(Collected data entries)
————————

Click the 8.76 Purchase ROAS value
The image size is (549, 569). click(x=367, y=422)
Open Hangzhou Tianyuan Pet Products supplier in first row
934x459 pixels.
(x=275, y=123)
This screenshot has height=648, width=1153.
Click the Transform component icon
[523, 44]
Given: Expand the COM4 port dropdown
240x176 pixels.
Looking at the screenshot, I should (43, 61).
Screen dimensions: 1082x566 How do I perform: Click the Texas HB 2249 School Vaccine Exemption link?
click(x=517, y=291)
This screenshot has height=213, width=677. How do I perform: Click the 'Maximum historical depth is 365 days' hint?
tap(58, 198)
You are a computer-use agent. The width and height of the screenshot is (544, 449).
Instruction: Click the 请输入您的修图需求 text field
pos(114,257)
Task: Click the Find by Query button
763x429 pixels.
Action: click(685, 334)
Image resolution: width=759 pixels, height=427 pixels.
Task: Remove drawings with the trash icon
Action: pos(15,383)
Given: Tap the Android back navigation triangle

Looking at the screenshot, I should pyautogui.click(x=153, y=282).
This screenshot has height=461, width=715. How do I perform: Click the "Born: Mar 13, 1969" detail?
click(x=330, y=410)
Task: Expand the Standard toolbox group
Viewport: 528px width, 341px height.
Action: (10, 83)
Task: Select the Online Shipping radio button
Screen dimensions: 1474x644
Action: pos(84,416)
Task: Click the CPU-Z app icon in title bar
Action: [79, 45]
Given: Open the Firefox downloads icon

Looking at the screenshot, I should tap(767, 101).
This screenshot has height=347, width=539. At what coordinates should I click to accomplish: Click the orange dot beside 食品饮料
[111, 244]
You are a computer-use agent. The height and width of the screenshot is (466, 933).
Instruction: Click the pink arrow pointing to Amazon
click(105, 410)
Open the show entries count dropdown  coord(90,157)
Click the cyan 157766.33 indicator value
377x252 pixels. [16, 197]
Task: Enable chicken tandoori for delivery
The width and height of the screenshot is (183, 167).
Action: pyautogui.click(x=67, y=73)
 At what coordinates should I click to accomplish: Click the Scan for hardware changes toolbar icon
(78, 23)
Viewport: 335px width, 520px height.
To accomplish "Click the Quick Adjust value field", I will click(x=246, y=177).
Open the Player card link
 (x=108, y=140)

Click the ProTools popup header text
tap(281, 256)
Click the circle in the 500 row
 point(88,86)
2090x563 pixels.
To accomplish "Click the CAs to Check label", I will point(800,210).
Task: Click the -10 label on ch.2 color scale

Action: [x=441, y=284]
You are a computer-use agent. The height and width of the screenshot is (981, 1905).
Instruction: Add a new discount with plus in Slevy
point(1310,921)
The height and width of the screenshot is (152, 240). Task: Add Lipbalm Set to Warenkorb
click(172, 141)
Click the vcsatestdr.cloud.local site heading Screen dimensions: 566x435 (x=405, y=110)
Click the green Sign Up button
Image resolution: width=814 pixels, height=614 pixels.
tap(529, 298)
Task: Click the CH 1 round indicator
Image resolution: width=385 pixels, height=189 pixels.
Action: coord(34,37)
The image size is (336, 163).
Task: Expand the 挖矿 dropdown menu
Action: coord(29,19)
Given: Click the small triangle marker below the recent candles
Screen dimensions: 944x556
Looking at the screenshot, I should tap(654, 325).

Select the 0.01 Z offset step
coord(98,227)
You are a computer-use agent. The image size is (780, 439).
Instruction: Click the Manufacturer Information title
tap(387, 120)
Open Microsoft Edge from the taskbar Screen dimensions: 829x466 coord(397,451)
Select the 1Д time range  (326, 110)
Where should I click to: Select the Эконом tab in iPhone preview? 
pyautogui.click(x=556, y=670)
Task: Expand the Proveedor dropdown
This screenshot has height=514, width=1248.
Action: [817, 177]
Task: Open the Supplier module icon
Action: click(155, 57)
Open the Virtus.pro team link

————————

▶ Prompt: Each line from the start of the records through the line holding "Task: Click the Find by Query button" must be returned exactly; nothing else belongs in the answer.

▶ Result of this task:
Click the 8.76 Purchase ROAS value
The image size is (549, 569). click(x=367, y=422)
Open Hangzhou Tianyuan Pet Products supplier in first row
934x459 pixels.
(x=275, y=123)
This screenshot has height=648, width=1153.
Click the Transform component icon
[523, 44]
Given: Expand the COM4 port dropdown
240x176 pixels.
Looking at the screenshot, I should (43, 61).
Screen dimensions: 1082x566 How do I perform: Click the Texas HB 2249 School Vaccine Exemption link?
click(x=517, y=291)
This screenshot has height=213, width=677. How do I perform: Click the 'Maximum historical depth is 365 days' hint?
tap(58, 198)
You are a computer-use agent. The width and height of the screenshot is (544, 449).
Instruction: Click the 请输入您的修图需求 text field
pos(114,257)
Task: Click the Find by Query button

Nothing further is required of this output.